I told my realtor (who has become a good friend oddly enough) about the incident, so she told me that we should go report it to the customer defense, similar to the better business bureau. The way things work in this country, I pretty much guessed that I'd be wasting my time... Anyways, she called the locksmith four days later, only to find out that the address that was on the receipt didn't exist, and the number didn't work as well. Oh well, I guess I'm not getting my money back, but at least I've learned a very valuable lesson.

Yesterday:
Ok, what I hope to do is just start writing daily instead of weekly. I want to document all of my experiences because it's so awesome, so here's my attempt at describing yesterday's madness.
For those of you who don't know, my best friend Rachel is here in Argentina visiting me for a month! Anyways, we woke up at around 1pm, and took the metro to the Microcentro. Upon arrival, we went to an internet cafe and put our names on the guestlist for Club 69, one of the hottest Thursday night clubs in BA. Oddly enough, we got a coupon that gave us a free beer and a free hot dog if we got there before 3 am. What super posh nightclub also gives hot dogs out as promos? I mean, it makes sense because drunk people are hungry, but when I think upscale nightclub.. I think Grey Goose, not Oscar Meyer. Anyways, we walked around the city a bunch, and stopped to have lunch/dinner with my friend Rodrigo at this restaurant. It was around 6pm, and we were the ONLy ones in the restaurant. Argentines don't eat until around 11pm, so 6pm is ridiculous. And when I say only ones in the restaurant, I'm not kidding. Anyways, for 19.50 pesos ($5.34 or 4 euros for my European readers) we got: A choice of any drink (including wine), a nice size steak, fries or salad, a choice of dessert, and a tea or a coffee. Insane. $5.34?!?
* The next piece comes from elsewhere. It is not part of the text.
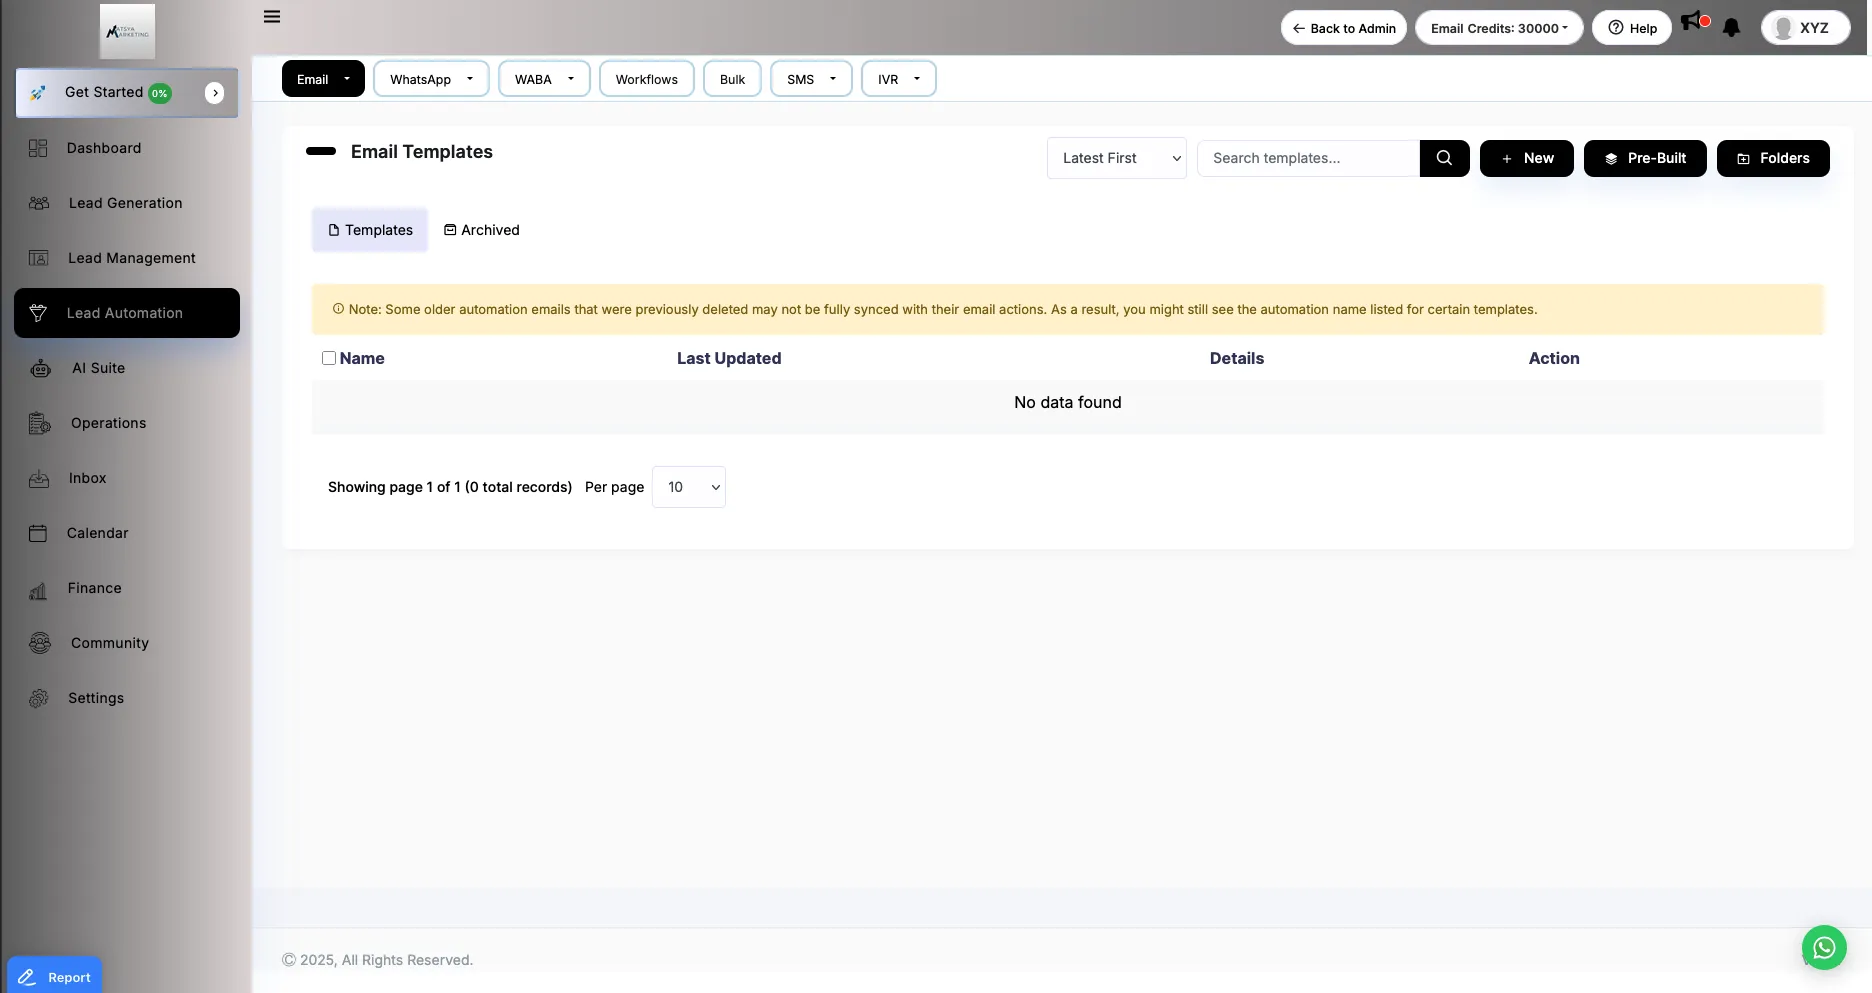Select the Workflows tab
The width and height of the screenshot is (1872, 993).
646,79
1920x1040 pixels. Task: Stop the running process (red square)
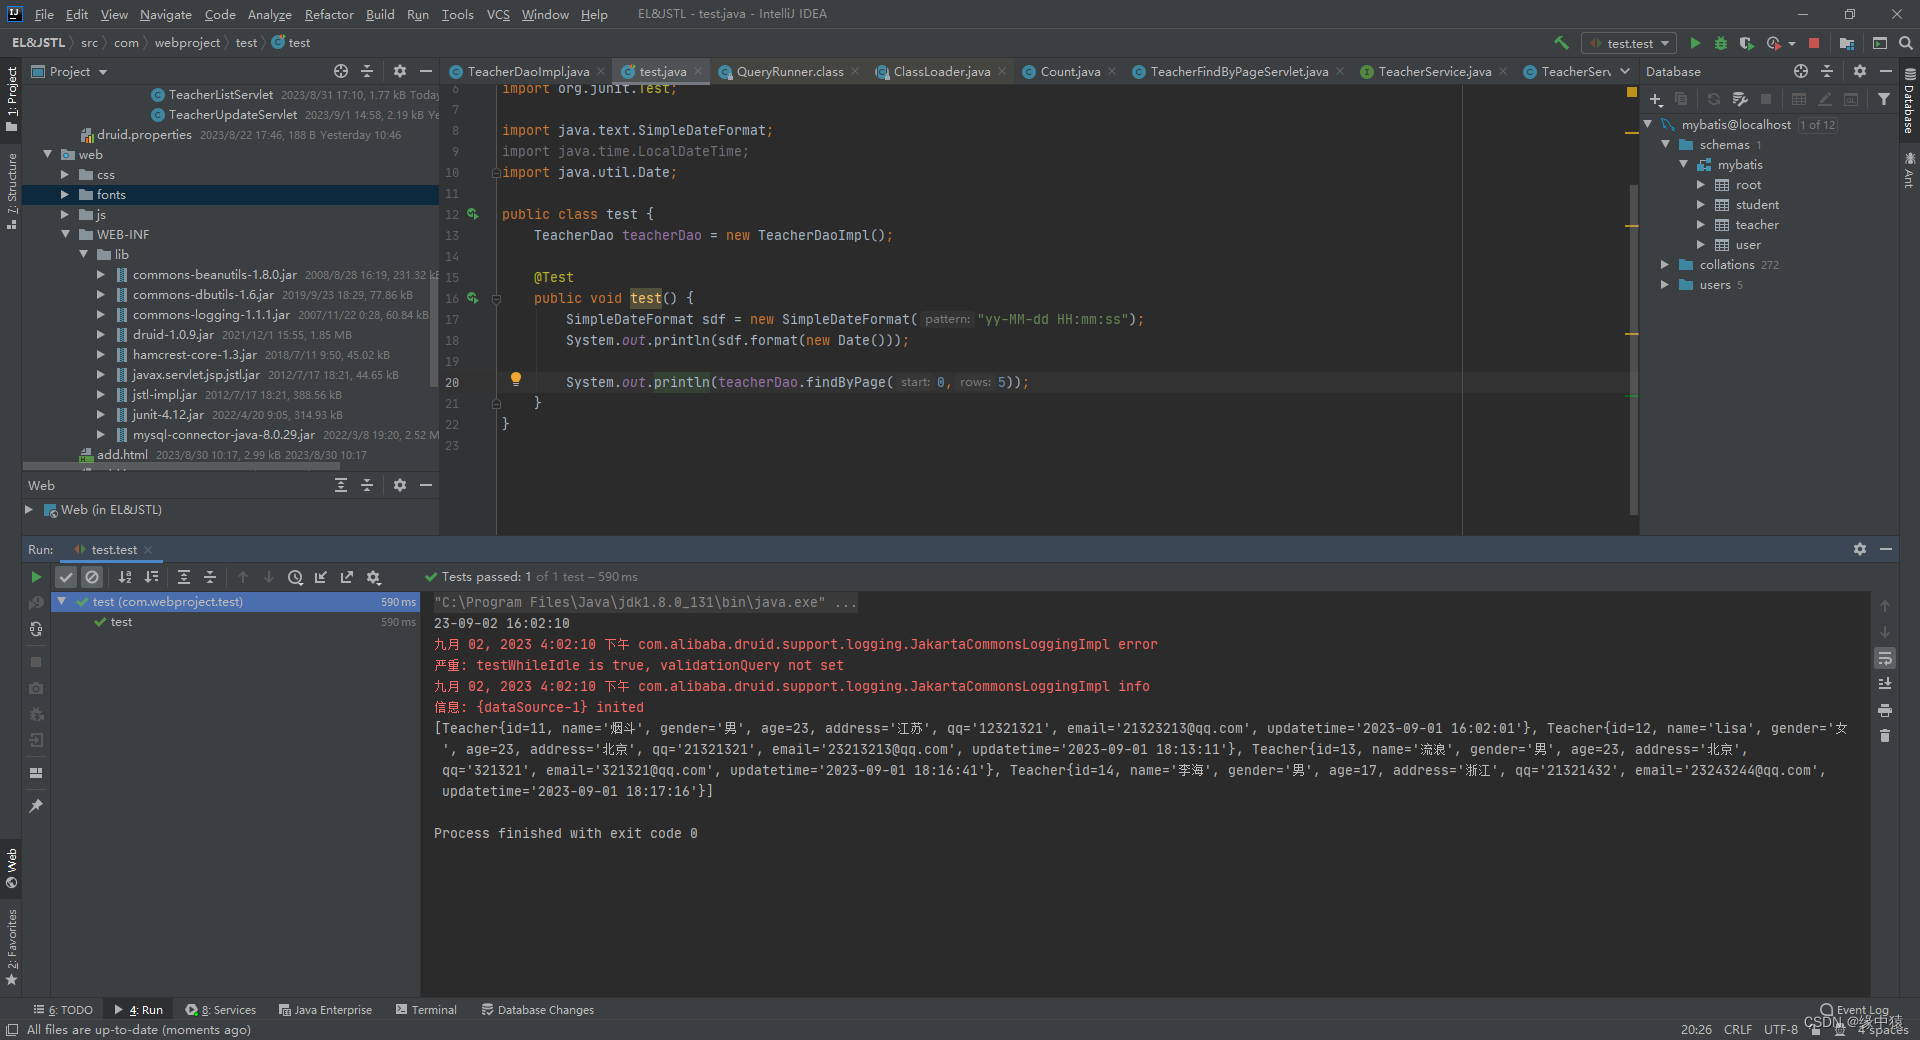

After returning home and resting, Rachel and I took a taxi out to a pool hall to meet my American friend Adam and his friends. We drank, drank, drank, and prepped ourselves for a wild night at Club 69. My friend Martin came and joined us, and we hopped in another taxi to go to Club 69. Apparently, since we got there after 3 (people go clubbing LATE here), we missed the guest list. They wanted 50 pesos to get in, and since it didn't come with a free drink, nor a free hot dog, we peaced out and went to the wildest club in the Southern Hemisphere (bold statement, but true), AmeriKa. It definitely lived up to its reputation. Martin, Rachel, Adam and I danced like crazy all night, jumping up and down, screaming.. I loved it. There were so many people, similar to nightclubs in Ibiza. We left the nightclub at 6... Rachel had bloody feet for some reason, but I guess that means we had a good time. On the way home, we stopped to get hot dogs. The lady who was selling the hot dogs told us that only 2 were ready, and the other one wouldn't be ready for five minutes or so. Not willing to wait, we decided to just take two, but magically the 3rd hot dog was ready. I'm sure it was completely undercooked, but when its 6 am, you're hungry and your friends have bloody feet, undercooked hot dogs are the least of your concerns. Anyways, for some reason I started kissing the lady selling the hot dogs. I don't think she was having any of it, but I was in kind of a touchy feely (read: creepy) mood, so I just leaned over the counter and planted a big one on her.

We returned home at 6 am, opened more wine, and I watched Rachel and Adam play boggle. I decided to be the judge for drunken words that probably didn't exist, but since I only had a Russian-English dictionary, I wasn't much of a help, so I just passed out.